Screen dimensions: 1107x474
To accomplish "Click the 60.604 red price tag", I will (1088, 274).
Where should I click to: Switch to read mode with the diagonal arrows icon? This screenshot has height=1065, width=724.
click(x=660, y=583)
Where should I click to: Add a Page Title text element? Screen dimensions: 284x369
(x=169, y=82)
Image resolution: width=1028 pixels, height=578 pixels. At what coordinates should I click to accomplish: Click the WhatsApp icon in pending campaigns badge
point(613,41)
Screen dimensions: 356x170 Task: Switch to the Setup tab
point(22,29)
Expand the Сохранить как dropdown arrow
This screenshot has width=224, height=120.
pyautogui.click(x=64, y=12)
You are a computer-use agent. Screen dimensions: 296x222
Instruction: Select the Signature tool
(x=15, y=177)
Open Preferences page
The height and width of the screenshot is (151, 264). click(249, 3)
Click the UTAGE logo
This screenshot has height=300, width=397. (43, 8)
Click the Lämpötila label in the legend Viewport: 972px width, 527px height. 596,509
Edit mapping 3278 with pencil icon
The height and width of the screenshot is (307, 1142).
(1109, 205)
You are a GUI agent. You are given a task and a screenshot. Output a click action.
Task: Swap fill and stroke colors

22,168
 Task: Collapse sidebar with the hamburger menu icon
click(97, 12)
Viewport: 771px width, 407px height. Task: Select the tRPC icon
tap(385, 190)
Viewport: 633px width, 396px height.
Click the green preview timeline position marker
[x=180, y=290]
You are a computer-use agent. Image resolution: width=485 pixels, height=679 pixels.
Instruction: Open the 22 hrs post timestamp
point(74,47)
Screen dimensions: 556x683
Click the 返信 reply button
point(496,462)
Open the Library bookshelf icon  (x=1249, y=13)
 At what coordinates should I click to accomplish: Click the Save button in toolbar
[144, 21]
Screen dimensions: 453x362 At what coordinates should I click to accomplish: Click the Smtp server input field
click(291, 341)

**EXERCISE DIRECTIONS**:
State how many lines of the entries above contain the string "Image". Give only the number.

**OUTPUT FOR THIS TASK**:
2